Foto: Tarciso Morais / CPN-News

O Zoroastrismo, antiga fé persa, sustenta as crenças na imortalidade da alma e na reencarnação como pilares de sua doutrina.

Originária da Pérsia e fundada por Zoroastro, ou Zaratustra, no século VI a.C., o Zoroastrismo é uma das mais antigas religiões monoteístas conhecidas. Esta religião, intrinsecamente ligada às ideias de escolha entre o bem e o mal e à crença na vida após a morte, baseia-se fortemente no conceito de reencarnação.

No Zoroastrismo, a possibilidade de renascimento em um novo corpo é um princípio central, entrelaçado com a noção de justiça divina, preceito fulcral da doutrina religiosa.

Sustenta-se no Zoroastrismo a crença na reencarnação, fundada em dois pilares fundamentais. Primeiramente, a fé na imortalidade da alma, encarada como um ente divino, distinto do corpo físico. Em segundo lugar, a confiança na justiça divina, que decide o rumo da alma após a morte, conforme as ações praticadas em vida.

Ao morrer, crê-se que a alma é avaliada pelo deus Ahura Mazda, considerado criador do universo e juiz supremo. Conforme as ações da vida terrena, a alma pode ser direcionada para o paraíso ou para o inferno. Caso a alma não alcance a elevação espiritual necessária para adentrar o paraíso, existe a possibilidade de sua reencarnação, continuando, assim, a busca por aperfeiçoamento espiritual.

A fé na reencarnação tem sido um aspecto crucial do Zoroastrismo desde seus primórdios. Os escritos sagrados dessa religião, conhecidos como Avestá, discorrem sobre a reencarnação em diversos trechos, fornecendo insights sobre a natureza da alma e seu destino após o falecimento.

Ademais, muitas tradições zoroastrianas, como os ritos funerários e o costume de oferecer alimentos aos mortos, possuem ligação direta com a crença na reencarnação. Acredita-se que os alimentos ofertados pelos vivos auxiliam a alma do falecido em sua jornada pós-morte.
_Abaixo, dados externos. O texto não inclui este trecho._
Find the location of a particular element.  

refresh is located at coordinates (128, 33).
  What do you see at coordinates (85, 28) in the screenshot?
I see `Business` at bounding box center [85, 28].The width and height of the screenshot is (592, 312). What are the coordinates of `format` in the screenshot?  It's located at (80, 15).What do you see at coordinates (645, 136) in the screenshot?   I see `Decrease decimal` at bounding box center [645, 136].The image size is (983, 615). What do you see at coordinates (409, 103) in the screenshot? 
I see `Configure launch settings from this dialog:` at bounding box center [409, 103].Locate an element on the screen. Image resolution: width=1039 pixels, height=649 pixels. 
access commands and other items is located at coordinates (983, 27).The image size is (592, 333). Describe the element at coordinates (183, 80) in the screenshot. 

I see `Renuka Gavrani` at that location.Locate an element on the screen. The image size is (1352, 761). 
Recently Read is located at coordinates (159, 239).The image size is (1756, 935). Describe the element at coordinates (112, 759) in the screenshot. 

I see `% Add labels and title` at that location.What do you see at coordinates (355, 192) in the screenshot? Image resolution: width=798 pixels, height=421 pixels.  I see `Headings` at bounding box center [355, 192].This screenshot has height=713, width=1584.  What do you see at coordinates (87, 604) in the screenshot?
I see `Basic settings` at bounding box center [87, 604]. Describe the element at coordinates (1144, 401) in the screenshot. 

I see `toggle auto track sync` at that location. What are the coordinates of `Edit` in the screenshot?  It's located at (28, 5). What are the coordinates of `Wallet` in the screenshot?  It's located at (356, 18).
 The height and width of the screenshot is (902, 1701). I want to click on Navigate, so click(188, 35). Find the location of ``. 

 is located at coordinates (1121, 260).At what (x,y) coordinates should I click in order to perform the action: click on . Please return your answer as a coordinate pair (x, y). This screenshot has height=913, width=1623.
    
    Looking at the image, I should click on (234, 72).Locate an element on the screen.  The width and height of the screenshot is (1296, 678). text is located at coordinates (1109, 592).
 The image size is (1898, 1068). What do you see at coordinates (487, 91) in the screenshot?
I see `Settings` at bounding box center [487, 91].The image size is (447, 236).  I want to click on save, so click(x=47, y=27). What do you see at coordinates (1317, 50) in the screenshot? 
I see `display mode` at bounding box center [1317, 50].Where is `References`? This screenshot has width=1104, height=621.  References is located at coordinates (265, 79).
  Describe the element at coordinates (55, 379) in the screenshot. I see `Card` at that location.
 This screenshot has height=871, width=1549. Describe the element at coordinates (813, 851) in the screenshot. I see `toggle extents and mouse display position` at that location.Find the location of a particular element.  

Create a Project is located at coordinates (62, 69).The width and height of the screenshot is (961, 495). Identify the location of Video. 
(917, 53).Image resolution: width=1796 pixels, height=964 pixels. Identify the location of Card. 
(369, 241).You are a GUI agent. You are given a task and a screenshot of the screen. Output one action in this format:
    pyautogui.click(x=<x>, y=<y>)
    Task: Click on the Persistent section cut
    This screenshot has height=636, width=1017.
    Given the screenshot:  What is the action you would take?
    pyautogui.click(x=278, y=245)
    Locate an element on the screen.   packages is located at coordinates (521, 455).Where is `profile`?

O Zoroastrismo deixou um legado considerável em diversas religiões subsequentes, como o Judaísmo, Cristianismo e Islã. A crença na reencarnação também permeou outras tradições espirituais, a exemplo do Hinduísmo e Budismo.

Apesar de seu legado influente, o Zoroastrismo enfrentou períodos conturbados ao longo da história. Com a expansão do Império Islâmico, muitos zoroastrianos foram compelidos a converter-se ao Islã sob ameaça de morte, ocasionando a redução significativa da religião.

Entretanto, o Zoroastrismo perdura em determinadas regiões do mundo, como Irã e Índia, onde a crença na reencarnação se mantém como aspecto essencial da fé, representando um caminho para alcançar a perfeição espiritual e o paraíso.